The primary process in a traditional contract is based on a buy/sell dipole between contractors, but the decision is based on the best offer and the minimum premium (Kordas, 2015). However, there are other important elements to consider while contracting including triple-constraint parameters such as time, cost and quality.

Successful project management aims at achieving the planned targets for both contractors and project clients. Those activities are often supported by a risk management system based on which contractors identify, assess, monitor, and control any type of risk that may emerge in any stage of the project.

Key Terms in this Chapter

Risk Management: The act of handling the risk exposure through mitigation, acceptance, sharing and avoidance.

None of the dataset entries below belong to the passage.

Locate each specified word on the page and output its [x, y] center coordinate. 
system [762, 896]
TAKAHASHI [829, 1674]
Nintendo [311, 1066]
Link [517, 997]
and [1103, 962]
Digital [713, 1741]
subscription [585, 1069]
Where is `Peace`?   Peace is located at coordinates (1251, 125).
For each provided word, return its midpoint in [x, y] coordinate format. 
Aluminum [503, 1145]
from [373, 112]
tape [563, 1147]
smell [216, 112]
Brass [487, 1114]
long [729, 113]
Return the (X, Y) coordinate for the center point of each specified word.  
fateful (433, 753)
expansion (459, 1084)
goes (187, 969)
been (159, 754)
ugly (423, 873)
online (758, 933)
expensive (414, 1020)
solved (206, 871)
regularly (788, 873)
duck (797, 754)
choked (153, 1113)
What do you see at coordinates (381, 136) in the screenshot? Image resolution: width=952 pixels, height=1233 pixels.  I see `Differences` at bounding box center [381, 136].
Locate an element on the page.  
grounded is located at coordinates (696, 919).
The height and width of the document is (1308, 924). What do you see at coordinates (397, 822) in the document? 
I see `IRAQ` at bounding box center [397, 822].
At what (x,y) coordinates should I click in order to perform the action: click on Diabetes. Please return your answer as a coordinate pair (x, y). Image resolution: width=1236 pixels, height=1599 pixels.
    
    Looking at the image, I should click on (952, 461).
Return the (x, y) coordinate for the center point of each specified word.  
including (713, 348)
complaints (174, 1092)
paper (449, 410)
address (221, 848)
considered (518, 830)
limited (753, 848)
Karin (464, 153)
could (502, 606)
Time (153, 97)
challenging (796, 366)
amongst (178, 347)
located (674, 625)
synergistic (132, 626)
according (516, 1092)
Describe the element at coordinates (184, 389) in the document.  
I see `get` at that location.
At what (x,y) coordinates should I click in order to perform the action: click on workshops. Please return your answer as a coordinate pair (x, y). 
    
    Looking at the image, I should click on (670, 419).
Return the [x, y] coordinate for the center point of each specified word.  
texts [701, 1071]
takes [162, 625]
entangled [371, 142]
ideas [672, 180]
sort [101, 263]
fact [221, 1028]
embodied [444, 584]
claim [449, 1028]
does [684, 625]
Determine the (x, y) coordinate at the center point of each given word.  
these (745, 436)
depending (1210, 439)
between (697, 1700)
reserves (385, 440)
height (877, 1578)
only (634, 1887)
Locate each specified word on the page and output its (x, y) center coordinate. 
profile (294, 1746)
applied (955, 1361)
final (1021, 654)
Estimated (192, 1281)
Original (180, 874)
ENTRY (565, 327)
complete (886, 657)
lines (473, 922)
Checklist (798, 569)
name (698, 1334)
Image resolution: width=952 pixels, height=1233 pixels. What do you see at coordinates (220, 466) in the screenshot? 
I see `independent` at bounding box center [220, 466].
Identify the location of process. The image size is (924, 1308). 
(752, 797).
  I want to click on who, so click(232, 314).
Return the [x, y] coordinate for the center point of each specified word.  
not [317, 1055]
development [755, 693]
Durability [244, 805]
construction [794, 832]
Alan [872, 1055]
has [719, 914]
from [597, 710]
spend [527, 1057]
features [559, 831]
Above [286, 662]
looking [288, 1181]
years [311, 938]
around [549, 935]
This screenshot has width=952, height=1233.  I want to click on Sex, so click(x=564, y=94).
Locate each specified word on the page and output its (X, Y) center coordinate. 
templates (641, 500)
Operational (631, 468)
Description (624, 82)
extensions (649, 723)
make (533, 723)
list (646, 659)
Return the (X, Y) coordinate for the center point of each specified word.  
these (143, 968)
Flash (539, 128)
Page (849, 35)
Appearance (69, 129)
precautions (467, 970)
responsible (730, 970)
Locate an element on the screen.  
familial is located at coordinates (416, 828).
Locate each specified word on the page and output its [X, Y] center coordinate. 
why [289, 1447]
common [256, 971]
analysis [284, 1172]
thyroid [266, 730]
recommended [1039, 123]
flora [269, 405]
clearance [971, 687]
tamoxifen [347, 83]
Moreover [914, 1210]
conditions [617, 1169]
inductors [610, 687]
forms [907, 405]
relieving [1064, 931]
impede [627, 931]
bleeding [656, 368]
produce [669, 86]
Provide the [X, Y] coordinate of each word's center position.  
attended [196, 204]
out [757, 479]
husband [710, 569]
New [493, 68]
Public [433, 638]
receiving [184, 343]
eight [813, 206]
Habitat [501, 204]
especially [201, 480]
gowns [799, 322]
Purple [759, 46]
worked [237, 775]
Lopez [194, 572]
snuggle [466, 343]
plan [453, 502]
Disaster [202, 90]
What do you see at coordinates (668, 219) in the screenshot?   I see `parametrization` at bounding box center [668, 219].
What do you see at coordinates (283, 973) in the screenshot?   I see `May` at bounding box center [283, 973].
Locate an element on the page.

It includes the ability to handle information and technology risks based on stakeholders’ risk parameters.

Risk Modeling: Usually referrers to quantitative modeling of extreme events and systemic risks through the use of advanced mathematical techniques and multi-agent-based modeling.

Risk Frameworks: A skeleton that gives the total enterprise risk management strategy a proper guideline with steps to follow.

Risk Mitigation: A process that involves taking action to reduce an organization's exposure to potential threats and reduce the likelihood that those threats will happen again or will affect the project deliverables.

Outsourcing: A common method whereby a third party performs a function on behalf of the Enterprise, often when additional resources (either time, expertise, human resources, service, etc.) are needed.

Governance: Refers to the structures and processes that are designed to ensure accountability, transparency, responsiveness, rule of law, stability, equity and inclusiveness, empowerment, and broad-based participation.

Agile Methodology: A development method and a leadership philosophy that encourages teamwork, self-organization, and accountability to develop a dynamic service that can respond to change and continuously deliver business value.